Drew Ash (Davidson), Ergodic Theory and Dynamical Systems Semianr

Title:  Odometers, Substitutions, and Bounded Topological Speedups

Abstract: In dynamics, when we study a transformation of a space T:X->X, we often take the point of view that the action of T represents the passage of a unit of time, and thus by studying (X,T) we are studying how the space X evolves over time. In keeping with this view point, we can define a “speedup” of T –  a transformation S:X->X  which is obtained by applying a positive power p(x) of T to each point x. While speedups have their origin in the measurable (ergodic) category, we will exclusively look at speedups in the topological category. In this talk, we will discuss bounded topological speedups of minimal Cantor systems. That is, we consider a fixed minimal Cantor system (X,T), and look at homeomorphisms of the form x 􏰀→ Tp(x)(x) where p is a bounded, positive, integer valued function.
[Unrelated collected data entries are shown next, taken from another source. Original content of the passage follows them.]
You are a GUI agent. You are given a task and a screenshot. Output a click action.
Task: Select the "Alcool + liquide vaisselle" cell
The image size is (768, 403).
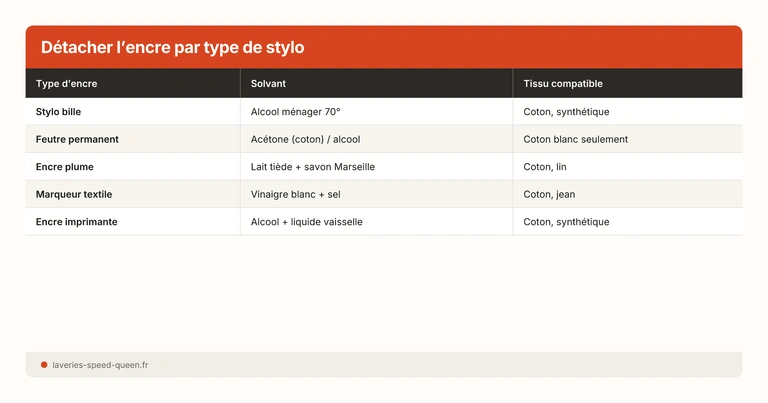(307, 222)
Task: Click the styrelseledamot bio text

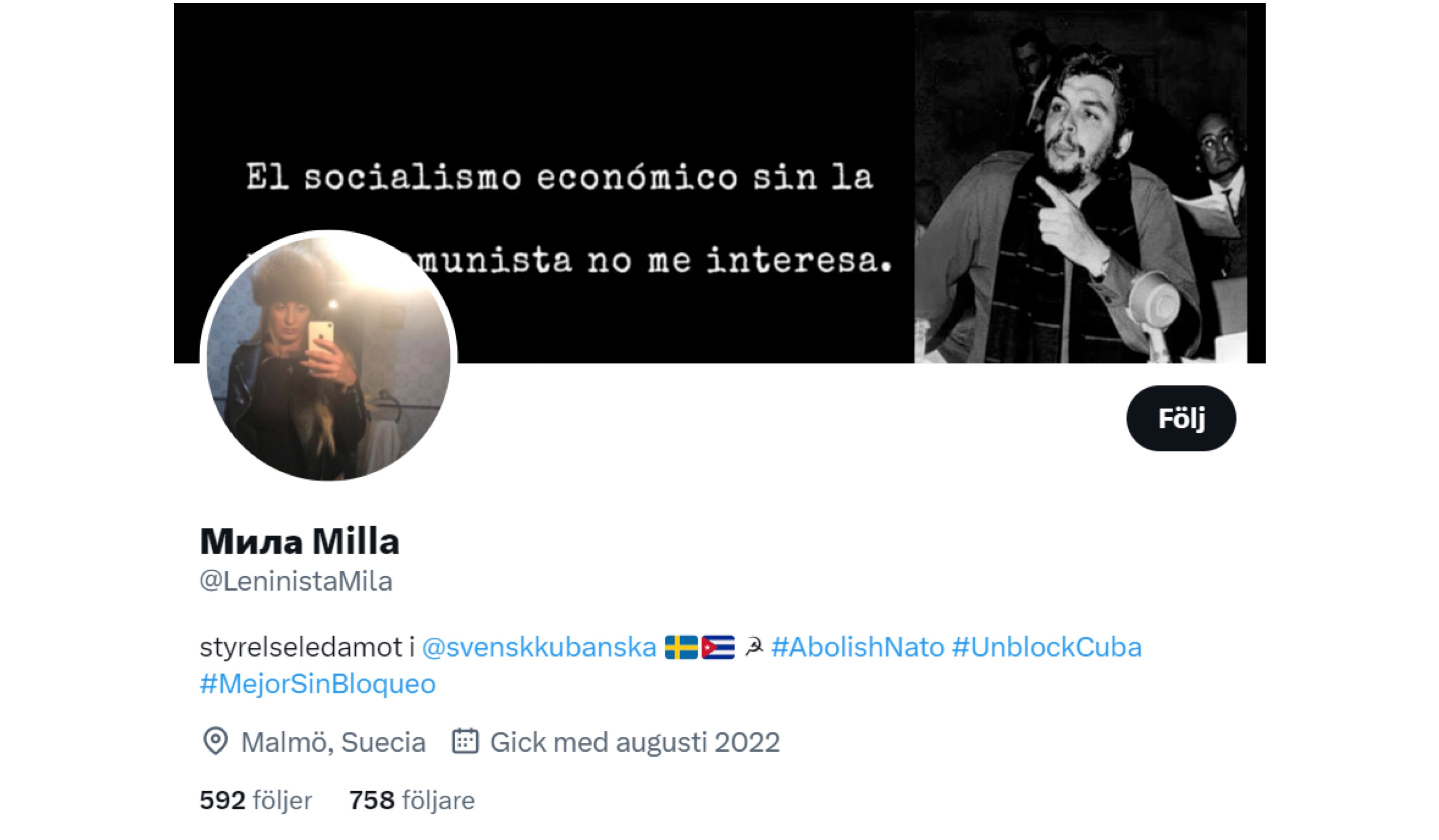Action: [301, 647]
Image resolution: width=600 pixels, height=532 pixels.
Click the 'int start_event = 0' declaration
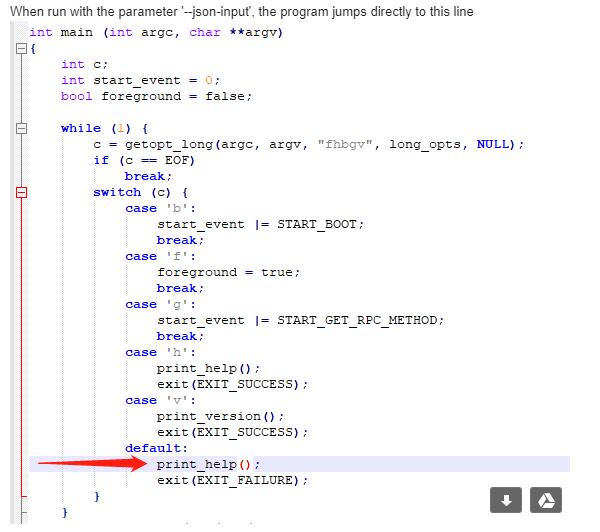pos(140,80)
This talk will be rooted in two classical minimal Cantor systems: odometers and primitive substitution systems. The talk will culminate by showing a bounded topological speedup of an odometer is a conjugate odometer. Should time allow, we will discuss the primitive substitution case. This talk is based on joint work with Lori Alvin and Nic Ormes. Further, all relevant definitions will be provided during the talk.